→ **DATASET ENTRIES**:
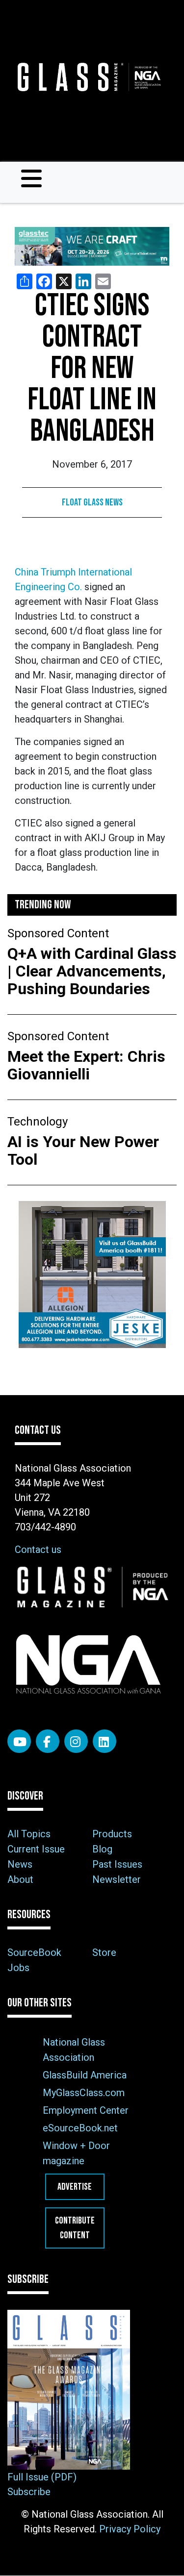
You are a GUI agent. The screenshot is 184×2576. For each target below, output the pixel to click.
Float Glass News (92, 502)
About (20, 1879)
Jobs (18, 1968)
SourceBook (34, 1952)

→ **WHAT TO WORK ON**:
Would you reproduce each line of the material exactly, omitting the images?

→ **TASK RESULT**:
You are a GUI agent. The screenshot is 184×2576. For each target below, output the pixel to click.
Float Glass News (92, 502)
About (20, 1879)
Jobs (18, 1968)
SourceBook (34, 1952)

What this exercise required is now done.